Über ein System von Scheinfirmen in Panama und Liechtenstein sowie über Schweizer Tarnkonten soll er rund 7,3 Millionen Euro Steuern hinterzogen haben. Dies hatte Schreiber bis zuletzt bestritten. Die Staatsanwaltschaft hatte eine Gefängnisstrafe von neuneinhalb Jahren, die Verteidigung einen Freispruch gefordert. Schreibers Anwälte kündigten am Mittwoch bereits Revision an.
Das Urteil stützt sich nach Angaben des Gerichts auf Urkunden, die nicht den geringsten Zweifel an der Steuerhinterziehung durch Schreiber ließen. Der 76-Jährige sei der wirtschaftlich Berechtigte für die beiden Scheinfirmen in Liechtenstein und Panama gewesen. Das gehe eindeutig aus Unterlagen und Kontovollmachten hervor.
"Zahlreiche Barabhebungen sind urkundlich bewiesen"
"Zahlreiche Barabhebungen durch Schreiber sind urkundlich bewiesen", sagte der Vorsitzende Richter Rudolf Weigell in der Urteilsbegründung.

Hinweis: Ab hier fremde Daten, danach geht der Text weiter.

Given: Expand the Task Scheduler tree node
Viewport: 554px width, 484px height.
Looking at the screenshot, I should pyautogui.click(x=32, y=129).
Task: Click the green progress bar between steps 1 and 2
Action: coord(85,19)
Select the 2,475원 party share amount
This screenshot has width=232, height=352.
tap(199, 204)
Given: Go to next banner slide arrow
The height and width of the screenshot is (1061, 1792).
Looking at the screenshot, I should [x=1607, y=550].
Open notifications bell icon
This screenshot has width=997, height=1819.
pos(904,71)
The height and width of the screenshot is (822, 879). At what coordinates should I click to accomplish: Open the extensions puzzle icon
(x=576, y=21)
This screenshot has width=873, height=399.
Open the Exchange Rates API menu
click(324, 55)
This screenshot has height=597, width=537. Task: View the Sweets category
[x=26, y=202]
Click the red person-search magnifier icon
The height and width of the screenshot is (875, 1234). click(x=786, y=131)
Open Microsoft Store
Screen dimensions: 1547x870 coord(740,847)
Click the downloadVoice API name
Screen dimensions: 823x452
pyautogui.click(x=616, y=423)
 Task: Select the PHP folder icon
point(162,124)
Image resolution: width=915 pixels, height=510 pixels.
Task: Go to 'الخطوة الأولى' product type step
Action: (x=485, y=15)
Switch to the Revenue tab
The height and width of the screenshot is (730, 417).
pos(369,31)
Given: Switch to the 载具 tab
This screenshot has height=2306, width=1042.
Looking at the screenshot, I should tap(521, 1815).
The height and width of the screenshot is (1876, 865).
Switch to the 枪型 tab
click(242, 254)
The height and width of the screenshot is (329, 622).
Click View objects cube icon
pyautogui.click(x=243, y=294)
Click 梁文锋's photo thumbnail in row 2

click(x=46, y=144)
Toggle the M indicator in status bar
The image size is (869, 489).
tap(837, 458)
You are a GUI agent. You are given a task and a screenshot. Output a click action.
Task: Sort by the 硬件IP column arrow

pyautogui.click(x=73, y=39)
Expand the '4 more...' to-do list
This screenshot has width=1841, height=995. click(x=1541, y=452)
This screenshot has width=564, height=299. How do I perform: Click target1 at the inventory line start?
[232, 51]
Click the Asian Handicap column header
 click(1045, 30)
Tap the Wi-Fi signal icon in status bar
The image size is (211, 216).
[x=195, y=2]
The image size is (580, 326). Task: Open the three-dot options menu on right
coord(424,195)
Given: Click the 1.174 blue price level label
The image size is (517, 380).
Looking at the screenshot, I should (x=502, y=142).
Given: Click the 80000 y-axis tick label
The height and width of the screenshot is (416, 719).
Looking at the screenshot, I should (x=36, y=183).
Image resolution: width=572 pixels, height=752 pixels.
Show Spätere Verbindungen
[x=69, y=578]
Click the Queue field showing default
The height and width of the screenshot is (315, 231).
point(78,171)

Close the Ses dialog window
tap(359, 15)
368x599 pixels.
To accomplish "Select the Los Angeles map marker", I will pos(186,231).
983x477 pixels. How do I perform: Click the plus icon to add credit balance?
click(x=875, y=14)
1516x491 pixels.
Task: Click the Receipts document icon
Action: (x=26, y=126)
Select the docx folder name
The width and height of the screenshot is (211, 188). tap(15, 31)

Schreibers Angaben, wonach ein kanadischer Geschäftsmann steuerlich Verantwortlicher für die Firmen und Konten war, ließ das Gericht nicht gelten. "Das ist eine Schutzbehauptung, die nicht stimmen kann", sagte Weigell. Der Kanadier habe nachweislich mit mehreren Transaktionen Schreibers nichts zu tun gehabt. Darunter fällt die Millionenspende an die CDU, die Schreiber 1991 dem damaligen CDU-Schatzmeister Walther Leisler Kiep in der Schweiz überreichte. Die Vorwürfe der Bestechung und der Beihilfe zur Untreue gegen Schreiber wurden indes nicht aufrecht erhalten. Hier war es unter anderem um Schmiergeldzahlungen von rund 3,8 Millionen Mark an den früheren Rüstungsstaatssekretär Ludwig-Holger Pfahls gegangen.
Die Staatsanwaltschaft hatte Schreiber "Maßlosigkeit und Raffgier" vorgeworfen. Er habe das Kontensystem in der Schweiz dauerhaft ausschließlich zur Vertuschung und Verschleierung der Provisionen angelegt, um keine Steuern zahlen zu müssen.
Aus Sicht der Verteidigung dagegen hat Schreiber keine Steuern hinterzogen. Er sei nicht der wirtschaftlich Berechtigte für die Briefkastenfirmen und Schweizer Konten gewesen, hatten die Anwälte argumentiert. Und bei der Vermittlung "millionenschwerer Aufträge" für die deutsche Wirtschaft habe Schreiber Tausende von Arbeitsplätzen gesichert.